(Source data)
********

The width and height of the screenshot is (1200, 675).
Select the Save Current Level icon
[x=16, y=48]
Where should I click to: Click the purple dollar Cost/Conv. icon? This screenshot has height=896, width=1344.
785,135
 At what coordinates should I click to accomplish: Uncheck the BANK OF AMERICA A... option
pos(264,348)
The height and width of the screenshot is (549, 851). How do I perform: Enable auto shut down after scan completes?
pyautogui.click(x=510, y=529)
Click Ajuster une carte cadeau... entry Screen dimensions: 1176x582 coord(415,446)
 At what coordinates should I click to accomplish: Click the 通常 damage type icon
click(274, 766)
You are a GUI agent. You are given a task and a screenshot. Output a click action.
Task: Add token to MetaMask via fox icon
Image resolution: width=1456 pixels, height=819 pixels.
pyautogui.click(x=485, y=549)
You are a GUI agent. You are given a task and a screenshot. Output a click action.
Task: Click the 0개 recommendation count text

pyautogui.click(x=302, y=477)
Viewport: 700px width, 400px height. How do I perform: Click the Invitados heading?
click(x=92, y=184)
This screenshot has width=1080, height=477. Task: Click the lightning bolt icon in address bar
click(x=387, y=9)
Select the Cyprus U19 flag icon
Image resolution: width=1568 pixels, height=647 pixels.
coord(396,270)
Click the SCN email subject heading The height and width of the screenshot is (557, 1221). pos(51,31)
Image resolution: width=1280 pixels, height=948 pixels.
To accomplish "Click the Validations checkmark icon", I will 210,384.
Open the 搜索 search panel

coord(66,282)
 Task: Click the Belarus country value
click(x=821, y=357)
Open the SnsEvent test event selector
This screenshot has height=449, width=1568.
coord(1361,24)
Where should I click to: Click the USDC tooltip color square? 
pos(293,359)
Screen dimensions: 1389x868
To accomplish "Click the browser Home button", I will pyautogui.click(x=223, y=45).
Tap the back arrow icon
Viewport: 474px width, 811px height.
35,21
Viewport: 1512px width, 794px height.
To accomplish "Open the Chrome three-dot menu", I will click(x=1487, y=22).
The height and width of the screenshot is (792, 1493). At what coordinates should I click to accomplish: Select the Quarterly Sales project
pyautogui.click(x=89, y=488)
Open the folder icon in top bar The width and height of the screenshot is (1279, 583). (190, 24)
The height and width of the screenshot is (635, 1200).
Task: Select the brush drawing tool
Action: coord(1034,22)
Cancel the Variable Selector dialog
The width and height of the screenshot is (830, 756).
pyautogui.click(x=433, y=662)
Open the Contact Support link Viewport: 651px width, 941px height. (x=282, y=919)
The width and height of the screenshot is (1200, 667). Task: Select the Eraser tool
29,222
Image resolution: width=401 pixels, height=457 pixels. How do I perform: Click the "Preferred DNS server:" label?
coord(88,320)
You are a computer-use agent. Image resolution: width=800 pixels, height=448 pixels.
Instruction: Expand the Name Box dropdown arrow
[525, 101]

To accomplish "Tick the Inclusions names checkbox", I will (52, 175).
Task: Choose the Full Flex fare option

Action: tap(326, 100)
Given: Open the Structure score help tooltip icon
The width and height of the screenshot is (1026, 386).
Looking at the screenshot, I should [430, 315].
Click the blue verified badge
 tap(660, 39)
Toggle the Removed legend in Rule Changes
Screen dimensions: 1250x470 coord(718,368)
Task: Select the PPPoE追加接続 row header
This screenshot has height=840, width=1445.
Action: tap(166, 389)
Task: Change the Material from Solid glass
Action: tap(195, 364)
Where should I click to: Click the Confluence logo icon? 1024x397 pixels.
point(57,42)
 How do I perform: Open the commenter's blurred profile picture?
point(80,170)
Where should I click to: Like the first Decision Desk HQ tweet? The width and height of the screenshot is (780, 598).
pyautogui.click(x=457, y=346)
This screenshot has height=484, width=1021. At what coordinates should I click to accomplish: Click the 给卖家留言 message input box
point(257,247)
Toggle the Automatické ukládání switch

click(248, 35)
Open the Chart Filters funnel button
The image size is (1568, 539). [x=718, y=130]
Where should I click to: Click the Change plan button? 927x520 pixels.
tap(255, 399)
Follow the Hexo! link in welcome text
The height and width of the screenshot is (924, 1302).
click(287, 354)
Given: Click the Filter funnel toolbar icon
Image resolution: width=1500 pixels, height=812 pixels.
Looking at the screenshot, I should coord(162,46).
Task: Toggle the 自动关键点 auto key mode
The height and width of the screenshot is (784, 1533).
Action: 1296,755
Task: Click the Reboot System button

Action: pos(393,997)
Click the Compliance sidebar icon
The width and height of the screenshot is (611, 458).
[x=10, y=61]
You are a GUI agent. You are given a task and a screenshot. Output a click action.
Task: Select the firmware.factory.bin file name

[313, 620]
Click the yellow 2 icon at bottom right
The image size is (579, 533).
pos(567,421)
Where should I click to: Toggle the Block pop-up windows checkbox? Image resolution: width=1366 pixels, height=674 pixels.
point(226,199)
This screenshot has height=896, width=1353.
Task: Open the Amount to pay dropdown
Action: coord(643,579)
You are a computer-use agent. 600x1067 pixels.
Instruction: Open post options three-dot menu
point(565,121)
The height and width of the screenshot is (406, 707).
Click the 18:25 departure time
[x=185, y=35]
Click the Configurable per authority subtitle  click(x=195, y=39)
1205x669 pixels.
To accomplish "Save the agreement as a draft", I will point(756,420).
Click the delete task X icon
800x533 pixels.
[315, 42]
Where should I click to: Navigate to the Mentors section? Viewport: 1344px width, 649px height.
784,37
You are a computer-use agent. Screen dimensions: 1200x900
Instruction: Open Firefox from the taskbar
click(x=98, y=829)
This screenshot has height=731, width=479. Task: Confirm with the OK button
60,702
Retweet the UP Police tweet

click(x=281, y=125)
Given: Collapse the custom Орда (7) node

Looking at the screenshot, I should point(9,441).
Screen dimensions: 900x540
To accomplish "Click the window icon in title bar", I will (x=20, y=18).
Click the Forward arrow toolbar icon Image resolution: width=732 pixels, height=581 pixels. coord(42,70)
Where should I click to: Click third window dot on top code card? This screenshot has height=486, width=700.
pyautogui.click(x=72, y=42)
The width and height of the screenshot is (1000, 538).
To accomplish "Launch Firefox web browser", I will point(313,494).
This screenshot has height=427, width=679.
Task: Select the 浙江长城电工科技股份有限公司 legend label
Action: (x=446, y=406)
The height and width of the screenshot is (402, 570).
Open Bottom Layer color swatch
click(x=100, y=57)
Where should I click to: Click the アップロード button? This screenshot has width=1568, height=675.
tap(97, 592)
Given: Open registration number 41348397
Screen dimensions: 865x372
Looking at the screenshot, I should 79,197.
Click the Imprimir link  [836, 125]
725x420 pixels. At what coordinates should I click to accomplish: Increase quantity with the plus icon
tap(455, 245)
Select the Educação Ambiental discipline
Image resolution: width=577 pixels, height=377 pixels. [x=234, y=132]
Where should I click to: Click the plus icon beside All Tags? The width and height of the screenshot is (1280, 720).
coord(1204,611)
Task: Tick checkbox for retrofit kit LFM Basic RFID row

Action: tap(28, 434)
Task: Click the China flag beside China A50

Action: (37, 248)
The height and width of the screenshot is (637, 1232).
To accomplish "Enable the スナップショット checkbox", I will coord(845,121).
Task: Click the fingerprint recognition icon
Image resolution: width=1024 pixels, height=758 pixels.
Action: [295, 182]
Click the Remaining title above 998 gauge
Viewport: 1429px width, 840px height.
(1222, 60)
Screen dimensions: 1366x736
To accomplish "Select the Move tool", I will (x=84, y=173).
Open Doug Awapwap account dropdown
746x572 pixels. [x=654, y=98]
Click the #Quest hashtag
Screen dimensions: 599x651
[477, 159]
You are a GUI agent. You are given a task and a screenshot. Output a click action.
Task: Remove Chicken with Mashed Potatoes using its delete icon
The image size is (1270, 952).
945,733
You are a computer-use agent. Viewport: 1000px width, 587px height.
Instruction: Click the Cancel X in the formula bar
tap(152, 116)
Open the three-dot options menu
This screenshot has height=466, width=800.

********

Task to carry out: Scan the entries for the word "toolbar". Report each line that has it.

Reply to the task:
Given: Click the Filter funnel toolbar icon
Click the Forward arrow toolbar icon Image resolution: width=732 pixels, height=581 pixels. coord(42,70)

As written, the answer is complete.